22. On the basis of this authority, it was strenuously contended that, in the absence of a finding by the Collector that those ingredients had been established by legal evidence in the case, the Collector had no jurisdiction to make an order imposing a penalty on the petitioner as the Collector did in this case. It was further argued that if the impugned order was one made wholly without jurisdiction, the mere fact that the application to this Court was presented after undue delay would not be a bar in the way of the writ being issued by this Court
23. In my opinion, these contentions cannot stand scrutiny. I am unable to agree that the Collector in this case did not record any finding that the petitioner was concerned in the commission of the offence, which, according to the Collector, had been committed in this case. The Collector pointed out in the course of his order that some of the twenty-two bangles, were, when they were seized worn by one of the two ladies to whom I have already referred. The others were worn by the other lady. He next adverted to the fact that those bangles had been concealed by them under the sleeves of their blouses. One of those ladies Rosalin Jacki, Cardoz, in her statement during investigation, disclaimed those bangles which were seized from her and explained that they had been handed over to her by some unknown person in Order that they may be given to someone at Yellapur. She resiled from this statement in the adjudication proceedings of the Collector, in the course of which she stated that the gold bangles seized from her belonged to the petitioner.
The other lady Lenin Jacki Fernandiz claimed four of the twelve bangles seized from her as belonging to her and admitted that the remaining eight bangles were given to her by her sister Rosalin Jacki Cardoz who told her that those bangles were given to her by some unknown person for being worn and carried to Yellapur. This statement which she made during investigation was reiterated by her in the adjudication proceedings of the Collector.
24. The petitioner's case was that he had purchased some gold in October 1951, and prepared the bangles in question out of that gold and that he sent those bangles to his brother who was at Yella pur, through these ladies.
25. The Collector disbelieved the story told by the petitioner and, after a consideration of all the materials before him, he came to the conclusion that there was 'no room to doubt the smuggled origin of the gold'. He came to the further conclusion that the conduct of the petitioner and the two ladies was sufficient to make them liable under the provisions of Section 7(1) (c) of the Land Customs Act read with item (8) of Section 167 of the Sea Customs Act
26. It is thus clear that the finding of the Collector, when properly understood, was that there was an illegal importation of the gold bangles from Goa into the Indian territory and that the petitioner was a person who was concerned in such illegal importation. In the circumstances of the case, and having regard to the fact that it was the petitioner's own case that the gold bangles had been handed over by him to the two ladies, it was unnecessary for the Collector and indeed superfluous for him to record a further finding that the petitioner was the per son who had arranged for such illegal importation which, according to Mr. Venkataranga lyengar, is one of the necessary ingredients to be established before the petitioner could be made liable for an offence under item (8) of Section 167 of the Sea Customs Act.

### [Raw data]
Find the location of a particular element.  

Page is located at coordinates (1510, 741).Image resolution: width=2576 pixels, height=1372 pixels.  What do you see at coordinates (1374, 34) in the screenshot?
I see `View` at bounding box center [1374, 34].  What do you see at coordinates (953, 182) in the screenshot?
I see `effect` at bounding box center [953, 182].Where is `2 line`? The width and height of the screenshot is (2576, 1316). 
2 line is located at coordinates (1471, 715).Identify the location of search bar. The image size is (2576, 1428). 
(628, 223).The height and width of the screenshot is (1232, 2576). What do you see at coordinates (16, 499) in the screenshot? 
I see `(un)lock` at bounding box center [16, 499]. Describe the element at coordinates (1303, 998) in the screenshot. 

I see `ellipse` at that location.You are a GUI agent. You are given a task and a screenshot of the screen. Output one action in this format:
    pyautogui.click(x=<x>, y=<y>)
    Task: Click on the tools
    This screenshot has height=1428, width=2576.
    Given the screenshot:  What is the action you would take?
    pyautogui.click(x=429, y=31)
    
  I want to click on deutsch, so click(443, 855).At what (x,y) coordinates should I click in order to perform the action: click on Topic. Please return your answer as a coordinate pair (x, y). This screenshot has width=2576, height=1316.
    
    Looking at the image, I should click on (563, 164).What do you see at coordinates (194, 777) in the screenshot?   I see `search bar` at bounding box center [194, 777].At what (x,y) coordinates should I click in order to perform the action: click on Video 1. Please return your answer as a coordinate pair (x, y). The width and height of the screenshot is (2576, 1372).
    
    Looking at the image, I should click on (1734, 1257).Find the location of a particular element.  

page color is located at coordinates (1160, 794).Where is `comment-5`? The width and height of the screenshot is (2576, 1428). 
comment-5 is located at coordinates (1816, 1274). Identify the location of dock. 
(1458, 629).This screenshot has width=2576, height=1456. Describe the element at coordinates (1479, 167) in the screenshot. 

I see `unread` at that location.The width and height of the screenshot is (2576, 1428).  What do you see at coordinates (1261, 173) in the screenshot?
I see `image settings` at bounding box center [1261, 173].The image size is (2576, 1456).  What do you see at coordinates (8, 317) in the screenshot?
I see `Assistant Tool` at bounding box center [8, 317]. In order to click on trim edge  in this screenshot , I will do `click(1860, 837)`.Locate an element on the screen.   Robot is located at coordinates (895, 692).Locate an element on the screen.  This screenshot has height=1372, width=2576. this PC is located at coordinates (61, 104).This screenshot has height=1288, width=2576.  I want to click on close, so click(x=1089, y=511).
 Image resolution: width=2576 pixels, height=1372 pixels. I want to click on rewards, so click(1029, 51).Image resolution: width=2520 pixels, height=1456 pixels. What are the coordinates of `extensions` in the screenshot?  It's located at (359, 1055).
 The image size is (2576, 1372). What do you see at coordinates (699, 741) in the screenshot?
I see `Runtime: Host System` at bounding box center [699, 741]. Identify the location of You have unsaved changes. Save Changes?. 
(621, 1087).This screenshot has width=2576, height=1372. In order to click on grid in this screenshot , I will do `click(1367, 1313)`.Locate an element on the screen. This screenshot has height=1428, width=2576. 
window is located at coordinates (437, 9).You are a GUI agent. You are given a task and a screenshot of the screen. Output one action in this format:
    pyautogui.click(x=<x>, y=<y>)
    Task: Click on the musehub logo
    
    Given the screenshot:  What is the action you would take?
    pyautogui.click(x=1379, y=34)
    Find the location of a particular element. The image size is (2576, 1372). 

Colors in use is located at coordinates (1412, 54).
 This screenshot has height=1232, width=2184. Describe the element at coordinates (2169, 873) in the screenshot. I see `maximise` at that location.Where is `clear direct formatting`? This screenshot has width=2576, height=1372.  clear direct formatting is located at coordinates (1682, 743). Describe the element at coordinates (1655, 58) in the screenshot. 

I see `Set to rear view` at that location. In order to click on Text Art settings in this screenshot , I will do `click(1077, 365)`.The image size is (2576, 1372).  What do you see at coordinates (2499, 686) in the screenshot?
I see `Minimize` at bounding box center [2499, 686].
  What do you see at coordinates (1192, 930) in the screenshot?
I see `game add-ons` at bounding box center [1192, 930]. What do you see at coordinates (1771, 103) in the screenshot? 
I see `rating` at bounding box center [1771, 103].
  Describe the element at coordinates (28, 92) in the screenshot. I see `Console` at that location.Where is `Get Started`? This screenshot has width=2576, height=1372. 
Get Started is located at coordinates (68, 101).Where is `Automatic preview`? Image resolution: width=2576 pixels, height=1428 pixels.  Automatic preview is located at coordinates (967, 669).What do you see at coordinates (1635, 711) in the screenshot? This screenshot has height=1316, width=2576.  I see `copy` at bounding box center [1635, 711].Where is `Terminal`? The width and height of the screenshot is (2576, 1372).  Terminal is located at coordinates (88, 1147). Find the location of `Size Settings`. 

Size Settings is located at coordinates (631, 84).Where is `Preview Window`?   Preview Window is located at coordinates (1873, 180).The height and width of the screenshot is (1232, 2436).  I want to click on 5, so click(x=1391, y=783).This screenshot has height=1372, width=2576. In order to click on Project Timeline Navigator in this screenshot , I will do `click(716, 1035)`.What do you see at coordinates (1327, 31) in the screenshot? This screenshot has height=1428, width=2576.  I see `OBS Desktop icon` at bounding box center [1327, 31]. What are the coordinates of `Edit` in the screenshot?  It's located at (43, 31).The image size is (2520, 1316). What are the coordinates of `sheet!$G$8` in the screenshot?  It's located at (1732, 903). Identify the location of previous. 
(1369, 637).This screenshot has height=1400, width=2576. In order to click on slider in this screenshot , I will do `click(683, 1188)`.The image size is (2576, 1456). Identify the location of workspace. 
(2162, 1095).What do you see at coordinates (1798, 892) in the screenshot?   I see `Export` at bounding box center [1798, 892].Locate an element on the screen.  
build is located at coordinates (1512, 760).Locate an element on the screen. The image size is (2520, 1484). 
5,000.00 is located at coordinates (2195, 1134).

### [Stated task]
In the judgment excerpt, when did the petitioner say he bought the gold used to make the bangles?

### [Written reply]
In October 1951.